Union members having difficulty persuading a client to
pay up should see the Collect-o-matic!
Really detailed contracts specify a "jurisdiction" - the country
where you agree to go to court. This also decides whether you can claim
interest and debt recovery cost compensation, and how much. As a rule of
thumb, unless otherwise specified in a contract the jurisdiction is the
country your client operates in.
Note: We have yet to confirm the interest rate applied by
Germany and that it has in fact implemented the €40
compensation that the 2011 EU Directive mandates.

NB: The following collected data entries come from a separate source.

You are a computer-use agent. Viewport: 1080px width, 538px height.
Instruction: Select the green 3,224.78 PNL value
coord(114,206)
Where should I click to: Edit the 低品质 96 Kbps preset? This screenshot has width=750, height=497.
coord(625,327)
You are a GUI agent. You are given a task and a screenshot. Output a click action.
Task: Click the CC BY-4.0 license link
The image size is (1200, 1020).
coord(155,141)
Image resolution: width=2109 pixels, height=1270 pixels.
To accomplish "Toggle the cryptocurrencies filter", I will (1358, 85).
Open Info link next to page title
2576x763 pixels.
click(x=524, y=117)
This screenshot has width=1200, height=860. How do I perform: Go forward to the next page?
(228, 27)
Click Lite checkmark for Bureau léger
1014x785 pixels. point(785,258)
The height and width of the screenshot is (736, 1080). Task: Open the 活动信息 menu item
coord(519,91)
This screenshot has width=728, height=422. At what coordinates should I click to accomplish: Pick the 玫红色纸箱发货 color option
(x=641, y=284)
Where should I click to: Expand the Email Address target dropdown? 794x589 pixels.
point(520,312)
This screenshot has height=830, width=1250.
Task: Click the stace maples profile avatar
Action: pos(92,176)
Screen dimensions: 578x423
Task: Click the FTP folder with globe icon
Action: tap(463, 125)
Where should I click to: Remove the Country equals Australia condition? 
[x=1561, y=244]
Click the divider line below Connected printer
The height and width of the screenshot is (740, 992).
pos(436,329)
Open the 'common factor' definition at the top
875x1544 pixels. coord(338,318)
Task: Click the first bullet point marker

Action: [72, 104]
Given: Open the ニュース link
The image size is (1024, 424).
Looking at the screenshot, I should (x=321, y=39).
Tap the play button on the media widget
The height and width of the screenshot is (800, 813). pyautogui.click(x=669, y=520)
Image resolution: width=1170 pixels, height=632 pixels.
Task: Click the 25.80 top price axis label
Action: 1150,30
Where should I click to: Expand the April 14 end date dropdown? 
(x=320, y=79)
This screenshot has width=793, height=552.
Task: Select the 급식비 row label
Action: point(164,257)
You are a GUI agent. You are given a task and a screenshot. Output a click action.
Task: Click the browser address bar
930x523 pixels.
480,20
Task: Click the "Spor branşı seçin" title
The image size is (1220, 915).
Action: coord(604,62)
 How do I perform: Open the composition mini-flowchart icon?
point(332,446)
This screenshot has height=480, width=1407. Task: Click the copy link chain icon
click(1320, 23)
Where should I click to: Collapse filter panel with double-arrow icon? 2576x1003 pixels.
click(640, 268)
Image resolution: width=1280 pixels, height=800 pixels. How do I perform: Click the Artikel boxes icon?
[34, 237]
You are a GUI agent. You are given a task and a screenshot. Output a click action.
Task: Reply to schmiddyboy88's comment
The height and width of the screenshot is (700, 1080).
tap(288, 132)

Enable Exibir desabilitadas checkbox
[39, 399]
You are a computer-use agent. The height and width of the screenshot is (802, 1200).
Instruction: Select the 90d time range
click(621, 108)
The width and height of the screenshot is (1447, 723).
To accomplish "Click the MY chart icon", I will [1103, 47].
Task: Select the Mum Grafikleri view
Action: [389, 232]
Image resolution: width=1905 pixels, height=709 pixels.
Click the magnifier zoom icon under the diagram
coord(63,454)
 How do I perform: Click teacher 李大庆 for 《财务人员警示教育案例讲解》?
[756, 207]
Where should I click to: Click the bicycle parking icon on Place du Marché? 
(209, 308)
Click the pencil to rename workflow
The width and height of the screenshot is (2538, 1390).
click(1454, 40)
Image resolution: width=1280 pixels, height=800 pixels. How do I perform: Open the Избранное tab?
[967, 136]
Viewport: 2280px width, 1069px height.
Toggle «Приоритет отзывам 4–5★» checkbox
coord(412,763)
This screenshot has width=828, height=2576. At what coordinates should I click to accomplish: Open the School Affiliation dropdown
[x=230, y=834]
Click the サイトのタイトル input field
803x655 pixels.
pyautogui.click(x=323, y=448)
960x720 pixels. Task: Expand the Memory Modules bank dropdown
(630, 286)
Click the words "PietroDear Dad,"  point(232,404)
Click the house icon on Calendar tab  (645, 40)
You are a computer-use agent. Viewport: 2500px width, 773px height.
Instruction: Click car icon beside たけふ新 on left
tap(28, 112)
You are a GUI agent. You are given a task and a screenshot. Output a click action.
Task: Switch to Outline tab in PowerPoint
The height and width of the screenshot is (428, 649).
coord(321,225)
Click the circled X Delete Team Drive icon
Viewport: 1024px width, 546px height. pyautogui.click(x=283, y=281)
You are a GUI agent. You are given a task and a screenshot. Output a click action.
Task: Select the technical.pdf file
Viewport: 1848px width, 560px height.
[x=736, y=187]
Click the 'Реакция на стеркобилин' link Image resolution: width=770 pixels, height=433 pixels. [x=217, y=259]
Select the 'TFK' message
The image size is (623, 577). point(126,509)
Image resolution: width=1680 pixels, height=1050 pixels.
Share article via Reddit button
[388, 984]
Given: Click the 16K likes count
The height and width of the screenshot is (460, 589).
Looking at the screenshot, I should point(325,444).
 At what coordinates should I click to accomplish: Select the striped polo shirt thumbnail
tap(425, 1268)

Under EU regulations updated with effect from 16 March 2013,
by default payment is due 30 days after:
whichever is the later (see examples).
- your client became aware of how much they owed you,
- you delivered or did the work, or
- any "procedure of acceptance or verification" of the work that is specified in the contract is complete (see note 3),
If payment is delayed beyond this date, interest is payable at a penalty rate, plus compensation for debt recovery costs.
After filling in the relevant dates and amounts, click [SHOW CALCULATION...]
to get a detailed account of the interest and compensation, and see any error messages.
- The 30-day rule is overriden if you agreed a different due date when you took the work on.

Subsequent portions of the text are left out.